At 9.20am on Tuesday 10 April 1984, Customs and Excise launched what they called Operation Tiger,21 when two Customs officers called at the home of Glenn McKee, a director of Gay’s the Word, who had a flat in the Brunswick Centre a few hundred yards down Marchmont Street from the bookshop. They demanded entry and then kept McKee in his home for six hours while they searched the premises. He said, ‘They went through everything – every piece of paper, my videos, minutes of board meetings.

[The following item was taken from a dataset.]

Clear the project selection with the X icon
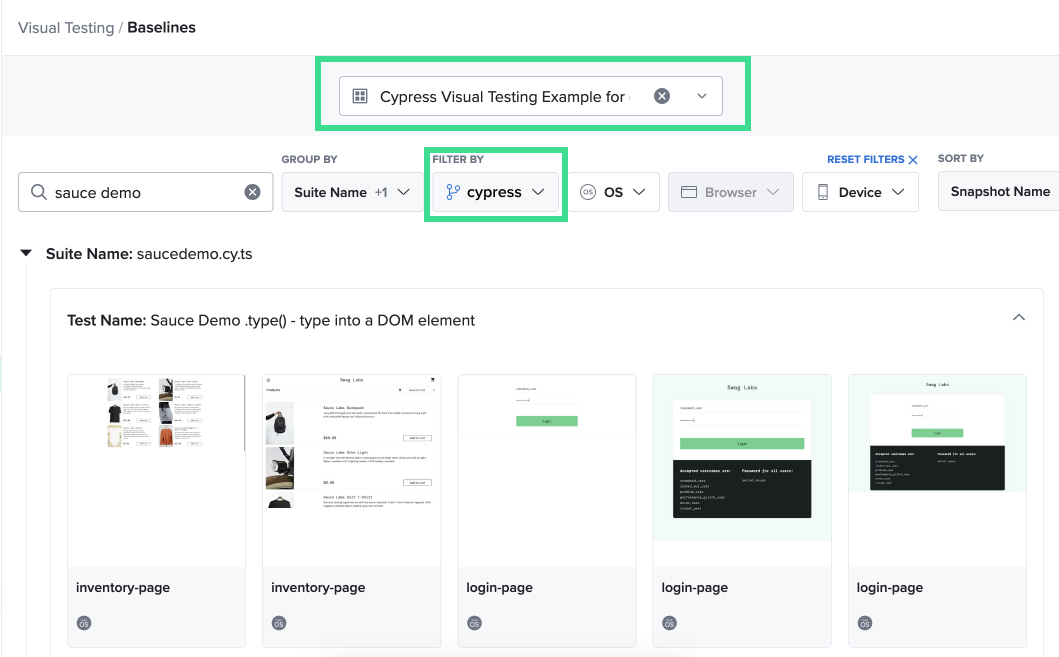The height and width of the screenshot is (657, 1059). click(661, 96)
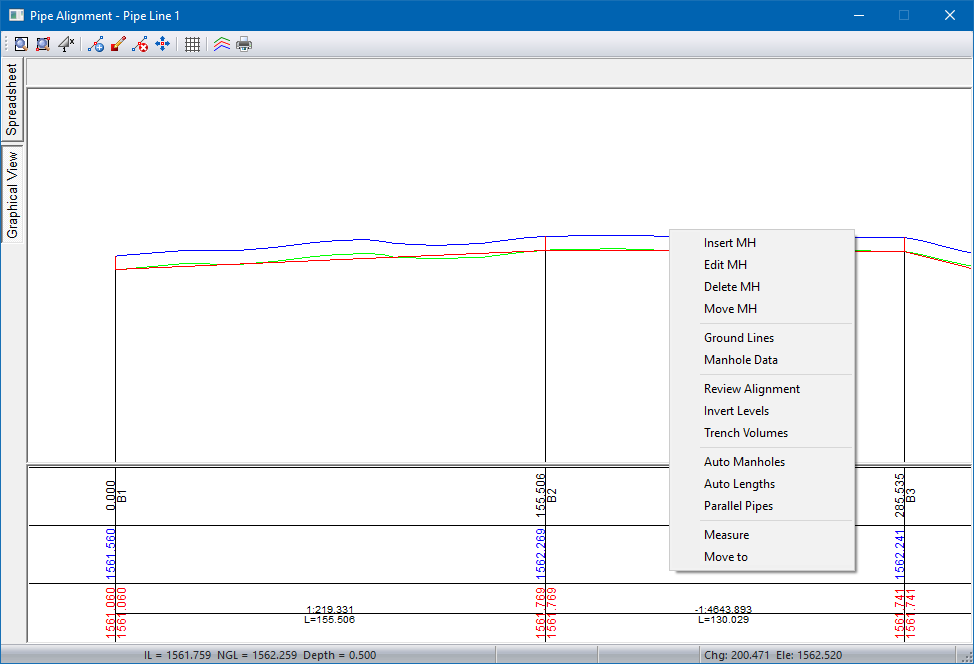Image resolution: width=974 pixels, height=664 pixels.
Task: Click the Delete Manhole toolbar icon
Action: [140, 44]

And they wouldn’t let me talk to anyone.’ Another team of Customs agents went to the bookshop. ‘It was about one o’clock lunchtime that they got here,’ said shop manager Paud Hegarty. ‘They “advised” me to close up and the customers to leave – there were about ten customers in here.’
Customs and Excise only had jurisdiction over imported titles, not those published in this country, so they first sorted through all the books to separate out the imported ones. They then divided these into two sub-groups: those to be left at Gay’s the Word and those to be detained by Customs. Dave Odd, a dark-suited agent, appeared to be in charge of the raid. The literary shortlisting was supervised by a balding man with unkempt sideburns, dirty sneakers and an oddly patterned shirt, who spent much of his time on all fours on the carpet browsing through a few paragraphs in each book. ‘They clearly didn’t know what they were doing,’ said Hegarty ‘They had to keep ringing up to find out what they were meant to take.’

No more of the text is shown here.